A escola fica localizada na parte baixa do acampamento, bem perto das margens do rio Paraopeba. "Se tiver alguma enchente ou acontecer um rompimento, a gente está em área de risco", afirma a estudante Josiane Rodrigues do Santos, de 26 anos. "Tenho crianças pequenas que necessitam de ar livre, que precisam de uma escola".
Histórico
Localizado em São Joaquim de Bicas, o Acampamento Pátria Livre foi montado há um ano e oito meses. As famílias moram no local em barracos construídos com madeirite.
A presença dos militantes do MST mudou a paisagem do local. Áreas de pastagens se tornaram lotes, plantações e hortas. Os moradores reformaram as estruturas físicas, construíram a escola e passaram a discutir com a comunidade a importância da reforma agrária, da agroecologia e da produção de alimentos saudáveis.
Para Josimar Aquino, da coordenação estadual do MST, o rompimento da barragem deve reacender os debates sobre o impacto da mineração no meio ambiente e o perigo que as mineradoras oferecem para a população da Região Metropolitana.
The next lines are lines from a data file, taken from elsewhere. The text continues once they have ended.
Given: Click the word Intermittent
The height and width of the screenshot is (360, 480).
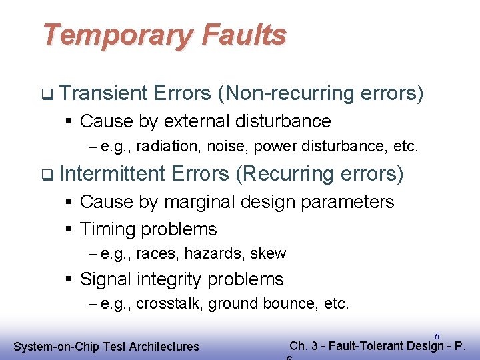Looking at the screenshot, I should click(x=111, y=174).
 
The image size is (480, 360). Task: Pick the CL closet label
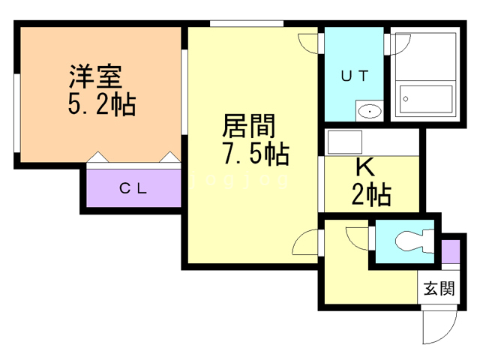click(x=134, y=188)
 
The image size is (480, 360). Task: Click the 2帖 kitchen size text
click(x=370, y=195)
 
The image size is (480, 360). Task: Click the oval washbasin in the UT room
click(x=370, y=112)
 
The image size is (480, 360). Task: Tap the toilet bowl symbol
click(x=409, y=242)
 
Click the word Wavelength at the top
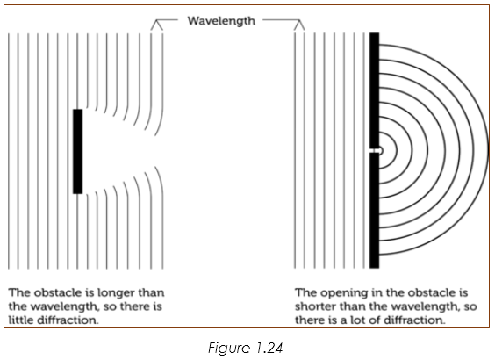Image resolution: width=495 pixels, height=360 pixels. click(x=221, y=21)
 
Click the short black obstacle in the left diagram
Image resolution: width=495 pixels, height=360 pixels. click(x=77, y=151)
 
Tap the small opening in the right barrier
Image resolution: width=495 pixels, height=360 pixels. click(x=375, y=151)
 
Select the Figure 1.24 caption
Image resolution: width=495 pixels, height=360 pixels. click(x=245, y=348)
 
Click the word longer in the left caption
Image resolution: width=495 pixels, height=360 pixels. click(x=116, y=292)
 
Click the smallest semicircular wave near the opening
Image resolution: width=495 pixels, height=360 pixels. click(x=383, y=151)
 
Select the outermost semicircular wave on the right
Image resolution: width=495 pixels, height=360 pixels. click(x=488, y=151)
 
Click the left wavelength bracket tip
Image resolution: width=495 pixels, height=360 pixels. click(x=157, y=20)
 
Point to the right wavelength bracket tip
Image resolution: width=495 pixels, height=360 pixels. click(x=299, y=20)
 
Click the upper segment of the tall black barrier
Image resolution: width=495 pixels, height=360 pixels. click(x=375, y=90)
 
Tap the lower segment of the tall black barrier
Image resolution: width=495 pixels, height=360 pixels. click(x=375, y=211)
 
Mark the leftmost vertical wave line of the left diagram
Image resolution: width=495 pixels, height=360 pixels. click(x=9, y=151)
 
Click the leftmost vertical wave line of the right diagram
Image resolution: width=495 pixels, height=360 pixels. click(x=295, y=150)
"A Vale está em todo o complexo do médio Paraopeba. Está em Ibirité, Sarzedo, Mário Campos, Brumadinho e Igarapé. E, quando não tem um placa da Vale, são mineradoras que revendem o minério para ela. Quantos rios nós vamos deixar morrer?" questiona.
A área ocupada pelo Pátria Livre pertencia ao grupo falido MMX, do empresário Eike Batista, condenado em 2018 a 30 anos de prisão por corrupção ativa pela Justiça do Rio de Janeiro.